=== Dataset content ===

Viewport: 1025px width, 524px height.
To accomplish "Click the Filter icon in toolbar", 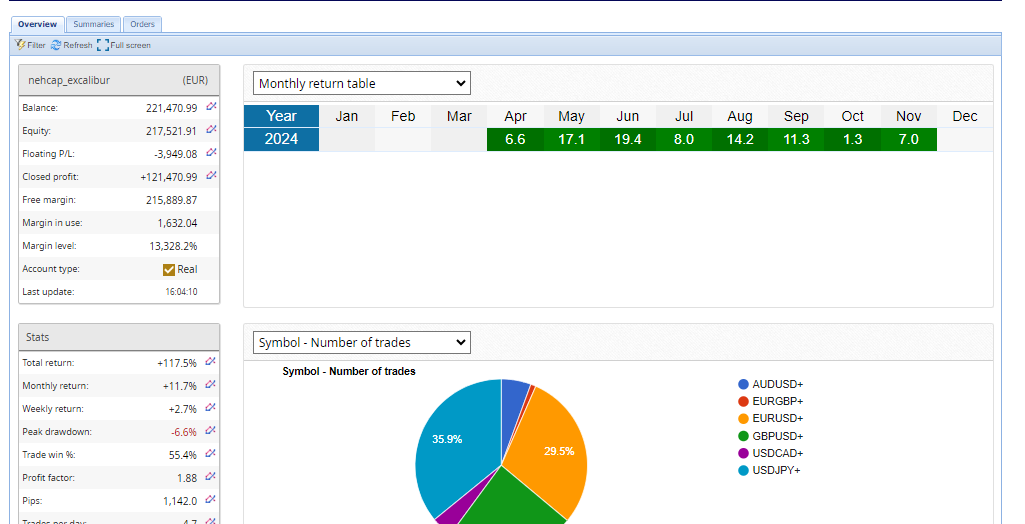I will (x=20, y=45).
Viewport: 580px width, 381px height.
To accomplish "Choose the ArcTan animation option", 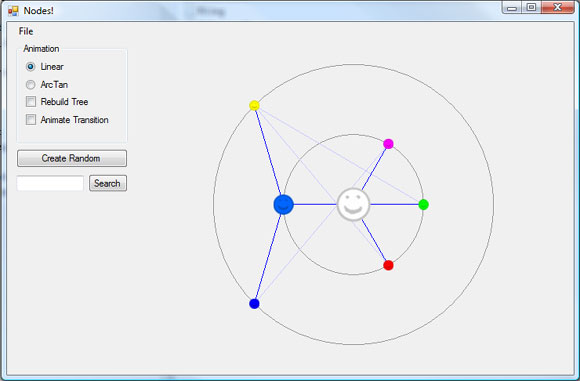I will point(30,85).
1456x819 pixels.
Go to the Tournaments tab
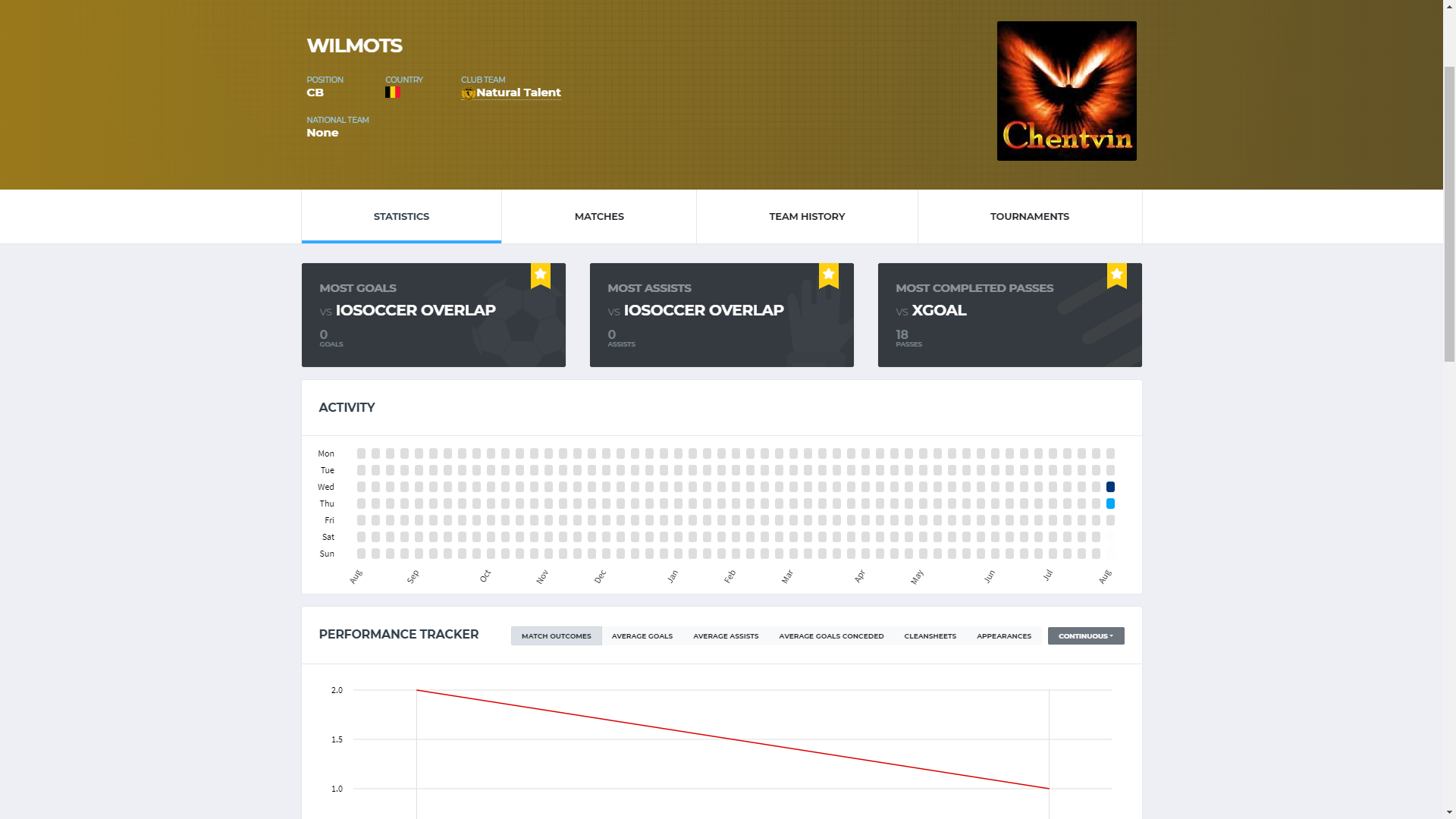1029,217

===
=== Dataset content ===

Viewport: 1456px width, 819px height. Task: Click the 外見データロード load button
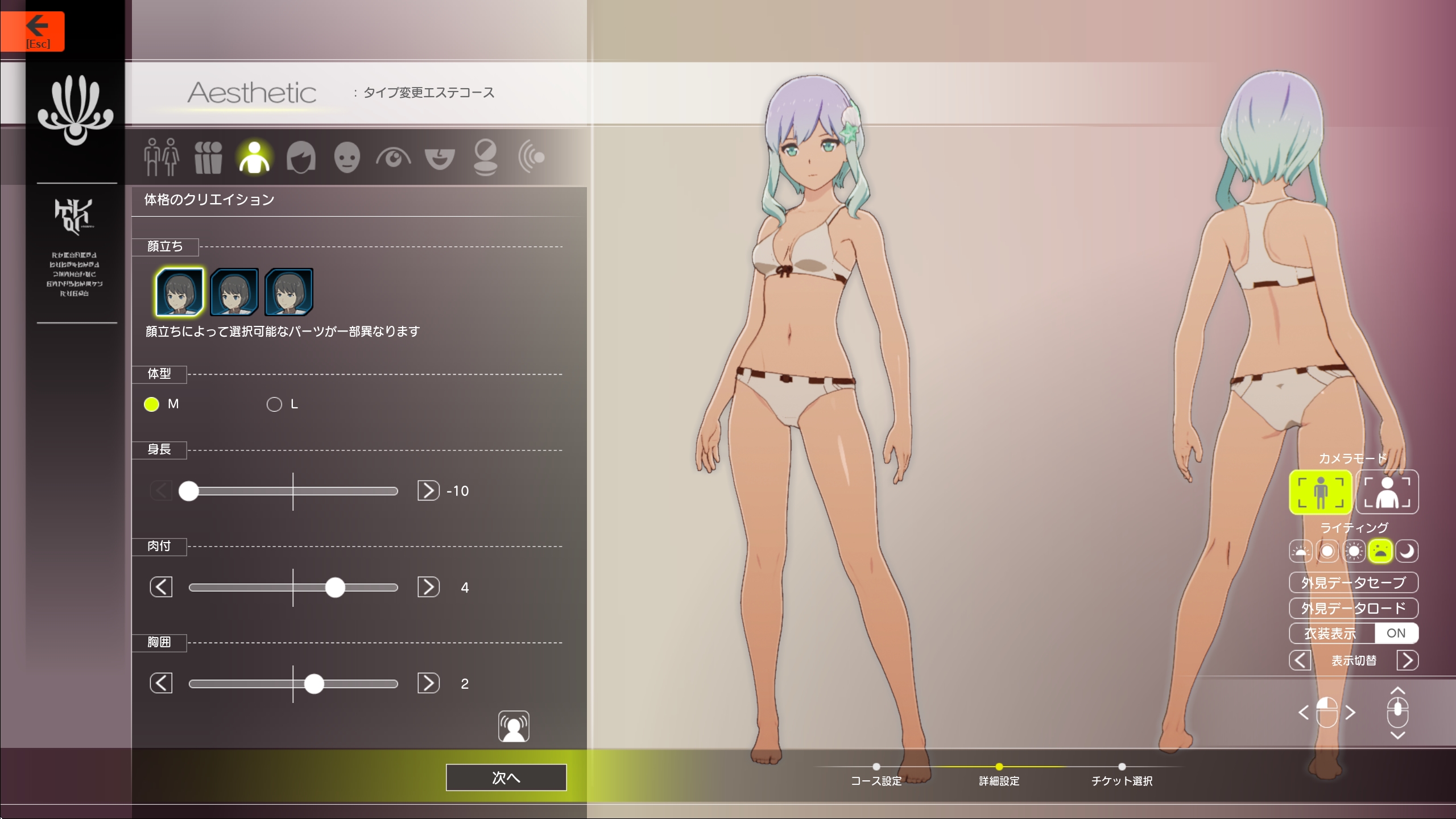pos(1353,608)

===
=== Dataset content ===

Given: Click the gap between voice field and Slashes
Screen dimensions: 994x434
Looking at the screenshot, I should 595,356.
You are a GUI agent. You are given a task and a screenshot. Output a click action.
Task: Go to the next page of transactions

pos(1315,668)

===

Your task
Retype the lines between the one holding "You are a GUI" and the one holding "pos(1315,668)", inclusive, character for character.

Answer to the problem
You are a GUI agent. You are given a task and a screenshot. Output a click action.
Task: Go to the next page of transactions

pos(1315,668)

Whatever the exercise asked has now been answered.